ACTION ITEM – Verbatim copy, pictures excluded: every line from the one with "You are a computer-use" through the final line of the data below, and no other line.

[Screenshot grounding data]
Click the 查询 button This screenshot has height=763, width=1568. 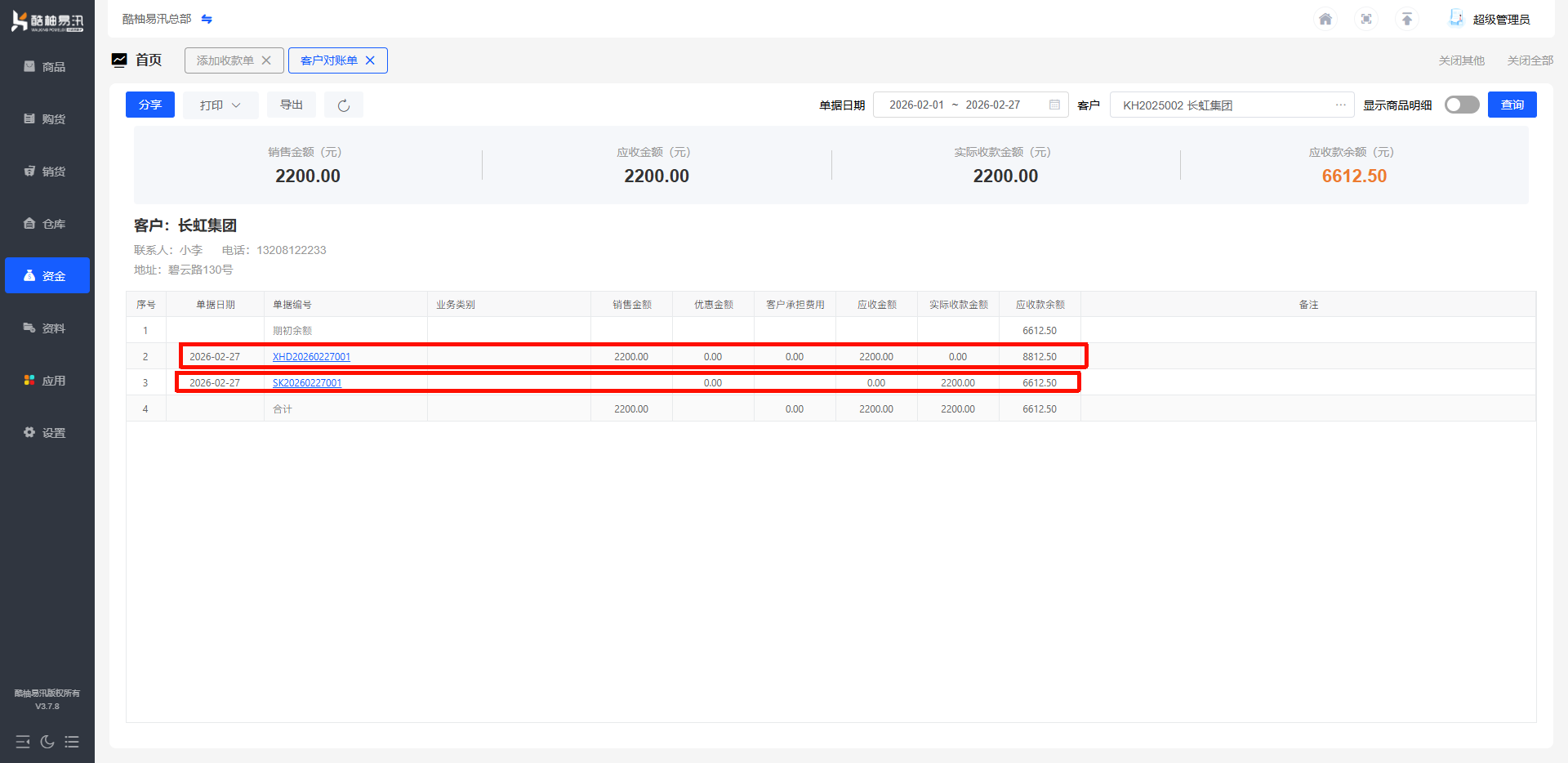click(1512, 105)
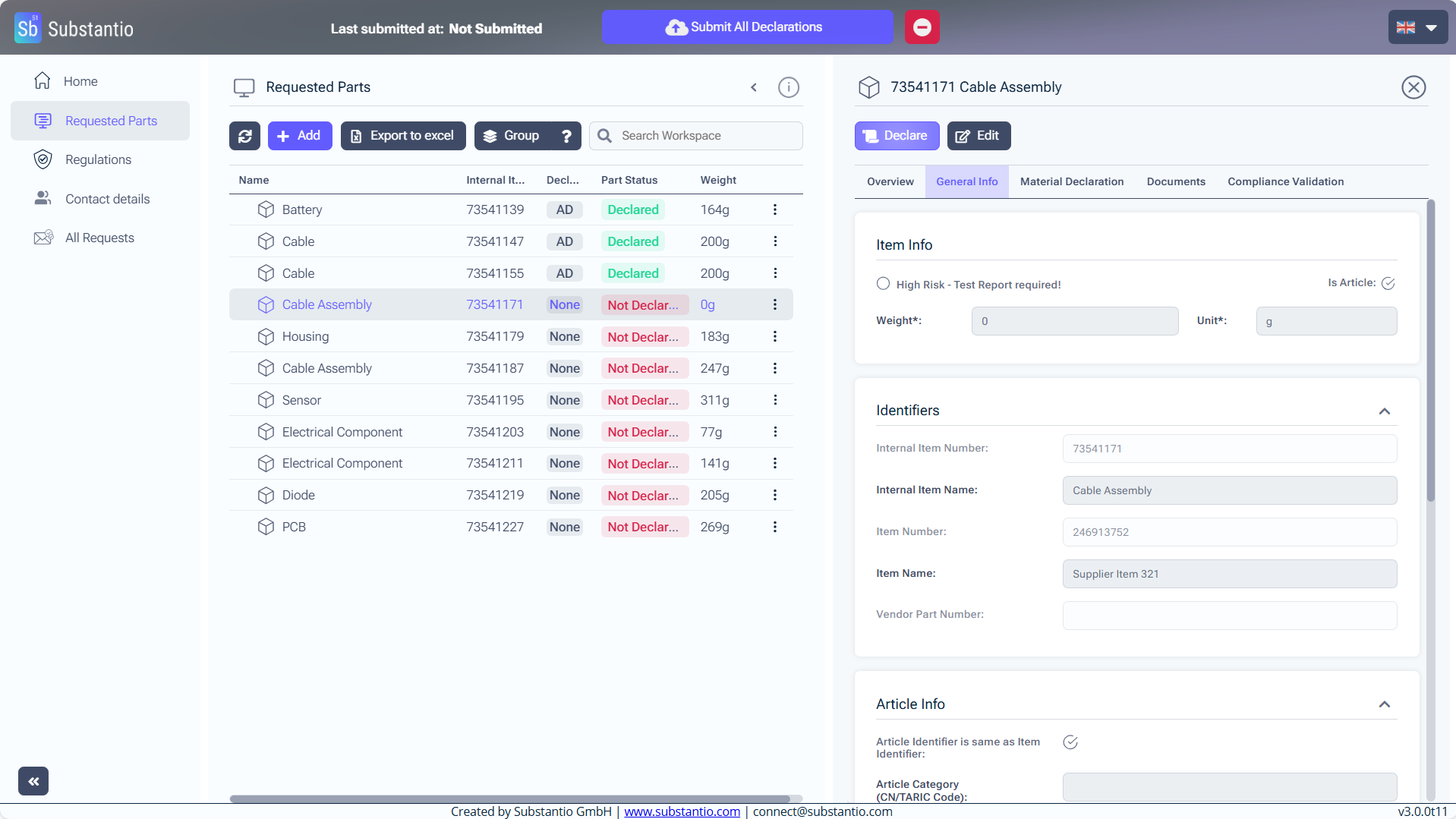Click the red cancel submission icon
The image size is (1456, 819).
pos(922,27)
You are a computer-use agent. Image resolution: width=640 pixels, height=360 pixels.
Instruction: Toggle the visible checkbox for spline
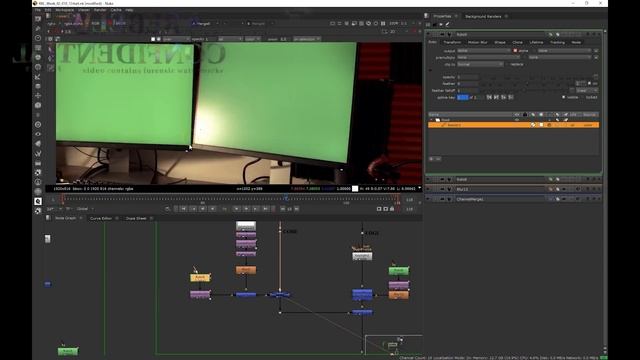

TASK ANSWER –
You are a computer-use agent. Image resolution: width=640 pixels, height=360 pixels.
Instruction: Toggle the visible checkbox for spline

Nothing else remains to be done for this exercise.